I used several supervised machine learning algorithms to predict early hospital readmissions based on a dataset available from UCI here originally part of this study. Additionally, I performed a cost benefit analysis to optimize a threshold for recall and precision. Finally, I made a simple Flask prediction app as well.
I summarized the process of modeling and interpreting this data in this talk.
Models compared:
-
Logistic regression
-
Linear Support vector machine (SVM)
-
SVM with radial basis function (RBF) kernel
-
K-Nearest Neighbors (KNN)
-
Decision Tree
-
Boosted Trees
-
Random Forest
-
Gaussian Naive Bayes
-
Bernoulli Naive Bayes
Data cleaning:
-
Replaced ID codes with their descriptions
-
Removed expired patients (since this unfairly increased model performance, as they were never readmitted)
-
Removed repeated patients (since this violated independence between observations)
-
Turned the multi-class problem into a binary classification problem.
I turned reduced the three initial classes (Not readmitted, readmitted >30 day, readmitted <30 days) into a binary classification problem (Not readmitted <30 days, Readmitted <30 days). This decision was motivated both by hospital cost incentives (hospitals can be penalized for high rates of early readmission) and because it is a more practically addressed problem at the level of patient health as well (you’re much more likely to be able to avoid a <30 day readmission than a 30-90 day readmission). 90 day readmission is another common metric that is used in healthcare, so it’s possible that’s the range for the >30 day class, but I’m left to infer that, since as best as I could tell, this is not stated/clarified in the original paper.
Class separability:
This was a relatively difficult supervised machine learning challenge, as we can see, since the two populations are not easily separable with unsupervised methods such as PCA.
Dealing with class imbalance:
-
Stratified test/train split
-
SMOTE oversampling
-
Random undersampling
Roughly 8 times as many patients in the dataset are not readmitted early, so test/train split was always performed stratified and I compared the performance of balanced class weights, SMOTE oversampling, and random undersampling with most of the models.
Random forest:
After optimizing hyperparameters for the various models to maximize recall, random forest performed best. I retained the top 25 of 252 features (many dummy variables for categoricals) based on their feature importance and retained most of my predictive power. These 25 features were used in the Flask predictor app. I’ve included the pickled model utilizing the top 25 features in my Github repo: randomforest.pkl.
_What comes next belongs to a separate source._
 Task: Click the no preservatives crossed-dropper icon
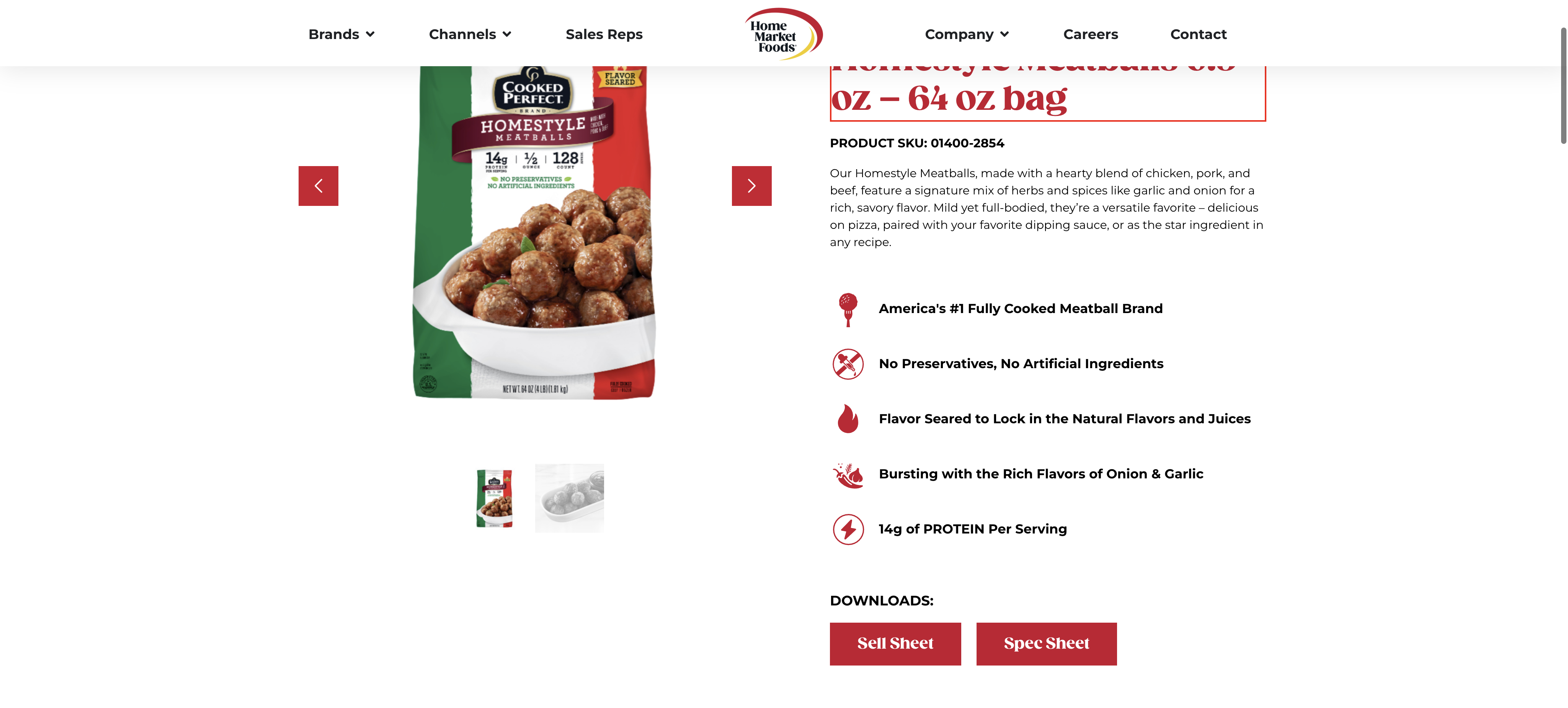coord(847,364)
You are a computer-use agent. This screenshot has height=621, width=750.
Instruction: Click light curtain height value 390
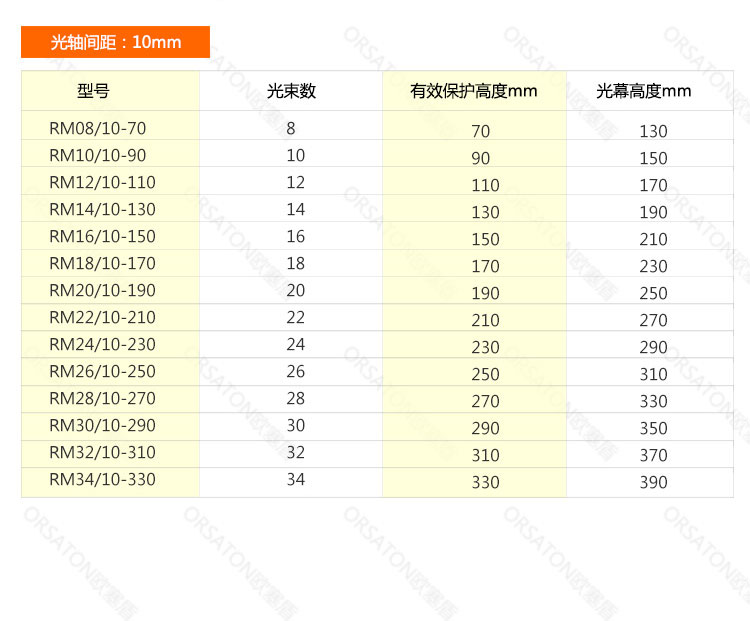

I inferred directionality of these features through their correlation to the dependent variable (early readmission) after setting early readmissions to 1 and not early readmissions to 0. These coefficients can be used to identify patients at risk of early readmission independent of using the model to predict them. This could be useful in the case of identifying the most important patients to target for phone calls and home health care interventions (both shown to decrease readmission rates in a study linked to in my talk).
Cost function:
Since I focused on recall in a mostly negative population, my false negative rate was high, meaning that for every early readmission captured, several times more false negatives were predicted. A paper from University of Michigan found there are differences in expenses for different days of the hospital stay. This is a decay with the first day being the most expensive. For more details, see my talk, which also links to the paper. I used these values to make a cost function which found the “break even point”, where insurance companies (and/or patients) would not need to pay additional money, but would we would be able to minimize the number of early readmissions through an intervention of one additional day of hospital stay.
Tools learned so far:
-
Tools used for Classification: scikitlearn (Logistic, KNN, SVM, Decision Tree, Random Forest, Boosted Trees, Naive Bayes, Ensembling), imblearn.
-
Tools used for web visualizations and web apps: Flask, D3, (some javascript, HTML, CSS)
-
Tools used for Webscraping: Python, pandas, Selenium, beautifulsoup, fuzzywuzzy.
-
Tools used for Linear regression: Python, pandas, statsmodels, scikitlearn, matplotlib, seaborn.
-
Tools used for Cloud computing: AWS EC2, ssh.
-
Tools used for SQL: SQLAlchemy, psycopg, and PostgreSQL.